Thanks for this important consideration @Troy_James_Sobotka.

In general your approach 2 is generally applicable to many use cases. And I agree that RGB tone mapping is always end medium related because the hue skew is tide to the tone mapping. So the dynamic range of the monitor dictate how yellow orange flames become , it will be different for different outputs. This was maybe ok 10 years ago where all output media had similar dynamic range. Re-evaluating it today it is a no-go in my opinion.

But I would go even one step further in saying that an ideal mapping strategy needs to maintain the story telling intend. This is a much harder target. In order to tell the same story on different media you might need all sorts of output translation.

I guess this is another argument for a flexible output pipeline.

I hope some of this makes sense.
Daniele

1 Like

Scott, I’m with you that I don’t like the idea of an archival format that requires the use of a sidecar metadata file in order to decode correctly. It is hard to say with confidence that every production that uses (and archives with) ACES today is still going to have all the pieces together 20 years (50 years?) from now. I hope I’m wrong.

That being said, when I glanced at it briefly I believe part of the AMF VWG is consideration for archival purposes, so it appears that the overall architecture is moving forward with AMF being a part of the archive process if I’m understanding that correctly. Frankly, as Daniele mentioned, I’ll blame some of that on how much the output transforms have changed already, and restoring a file with a different version of the transform than it was originally mastered in could yield quite different results in some cases. This will be exasperated in ACES 2.x if the “RRT” becomes more neutral; anything encoded prior to 2.x will need to be handled differently.

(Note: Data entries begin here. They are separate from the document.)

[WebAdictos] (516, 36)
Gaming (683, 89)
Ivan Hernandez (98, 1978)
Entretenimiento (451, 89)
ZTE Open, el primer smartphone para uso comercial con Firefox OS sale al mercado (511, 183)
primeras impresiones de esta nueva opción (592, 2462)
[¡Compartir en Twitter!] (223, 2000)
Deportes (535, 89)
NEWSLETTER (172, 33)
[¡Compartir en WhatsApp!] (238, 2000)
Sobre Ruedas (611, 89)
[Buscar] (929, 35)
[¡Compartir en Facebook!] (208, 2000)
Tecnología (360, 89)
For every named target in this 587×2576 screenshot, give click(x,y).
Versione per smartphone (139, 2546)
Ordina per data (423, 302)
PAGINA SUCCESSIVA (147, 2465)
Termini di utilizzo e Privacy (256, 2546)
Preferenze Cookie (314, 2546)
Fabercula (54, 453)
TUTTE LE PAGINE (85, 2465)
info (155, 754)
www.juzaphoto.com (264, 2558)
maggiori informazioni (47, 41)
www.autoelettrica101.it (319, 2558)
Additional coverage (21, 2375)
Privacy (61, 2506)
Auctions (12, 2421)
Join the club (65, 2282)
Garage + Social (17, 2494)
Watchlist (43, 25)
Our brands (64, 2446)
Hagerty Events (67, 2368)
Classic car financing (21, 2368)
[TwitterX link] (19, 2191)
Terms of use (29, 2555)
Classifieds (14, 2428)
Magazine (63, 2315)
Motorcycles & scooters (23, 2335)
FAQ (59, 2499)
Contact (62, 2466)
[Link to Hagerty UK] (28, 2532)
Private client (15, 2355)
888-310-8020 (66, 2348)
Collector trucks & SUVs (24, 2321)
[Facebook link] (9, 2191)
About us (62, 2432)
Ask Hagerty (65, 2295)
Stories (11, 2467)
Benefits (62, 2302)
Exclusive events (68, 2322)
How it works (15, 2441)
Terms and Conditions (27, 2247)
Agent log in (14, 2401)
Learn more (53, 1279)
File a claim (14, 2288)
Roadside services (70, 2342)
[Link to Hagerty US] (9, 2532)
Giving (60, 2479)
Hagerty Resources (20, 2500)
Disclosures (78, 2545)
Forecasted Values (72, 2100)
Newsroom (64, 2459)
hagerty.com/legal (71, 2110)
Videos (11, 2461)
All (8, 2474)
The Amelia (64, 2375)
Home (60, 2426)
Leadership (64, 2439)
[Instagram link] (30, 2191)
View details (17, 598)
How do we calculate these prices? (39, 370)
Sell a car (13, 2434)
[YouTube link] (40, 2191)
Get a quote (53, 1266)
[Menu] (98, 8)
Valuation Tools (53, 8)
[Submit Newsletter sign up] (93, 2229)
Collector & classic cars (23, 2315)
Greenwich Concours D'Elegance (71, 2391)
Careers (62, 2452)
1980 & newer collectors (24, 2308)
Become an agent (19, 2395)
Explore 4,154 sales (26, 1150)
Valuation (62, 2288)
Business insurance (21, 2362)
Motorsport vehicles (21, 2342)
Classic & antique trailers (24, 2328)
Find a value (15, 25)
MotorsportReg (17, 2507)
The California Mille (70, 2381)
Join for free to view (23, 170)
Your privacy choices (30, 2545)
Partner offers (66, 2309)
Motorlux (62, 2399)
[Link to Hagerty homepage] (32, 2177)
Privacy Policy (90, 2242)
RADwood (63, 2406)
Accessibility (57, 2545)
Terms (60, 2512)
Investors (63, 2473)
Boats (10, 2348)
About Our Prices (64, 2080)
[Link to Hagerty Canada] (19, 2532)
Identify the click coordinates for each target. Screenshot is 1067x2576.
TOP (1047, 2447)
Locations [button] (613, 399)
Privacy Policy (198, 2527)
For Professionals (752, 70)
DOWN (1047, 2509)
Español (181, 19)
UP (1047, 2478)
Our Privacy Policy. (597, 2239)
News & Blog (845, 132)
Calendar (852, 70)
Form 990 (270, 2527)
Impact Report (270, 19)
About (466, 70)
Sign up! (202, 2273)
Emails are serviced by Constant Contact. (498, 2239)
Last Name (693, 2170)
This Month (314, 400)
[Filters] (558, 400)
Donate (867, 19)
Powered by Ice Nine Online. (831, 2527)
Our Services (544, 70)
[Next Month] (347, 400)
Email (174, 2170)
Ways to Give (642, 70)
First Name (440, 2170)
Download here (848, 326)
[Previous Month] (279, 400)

As such, if we consider that having an AMF will be an integral part of the process and will include the output transform(s), I’m having a hard time convincing myself why this can’t become more of an open format, despite that I personally like the simplicity of a single set of ACES-defined transforms. What I’m hearing is that people want to use other renderers simply because they like the look of them better.

Now considering that the output transforms (and therefore the math behind them) would be openly accessible in the AMF, it is debatable whether vendors would want to make their proprietary algorithms publicly available. That being said, if someone wanted to roll their own output transform, I don’t see the harm in it.

I would say we are only responsible for the ACES-defined transforms (aka “default” transforms), and any other renderers are the responsibility of those that create them (vendor, studio, individual, etc), kind of like an IDT. I guess this indicates the ability of a user to add output transforms (can we call them ODTs please? It’s so much shorter to type, ha) to their system independently.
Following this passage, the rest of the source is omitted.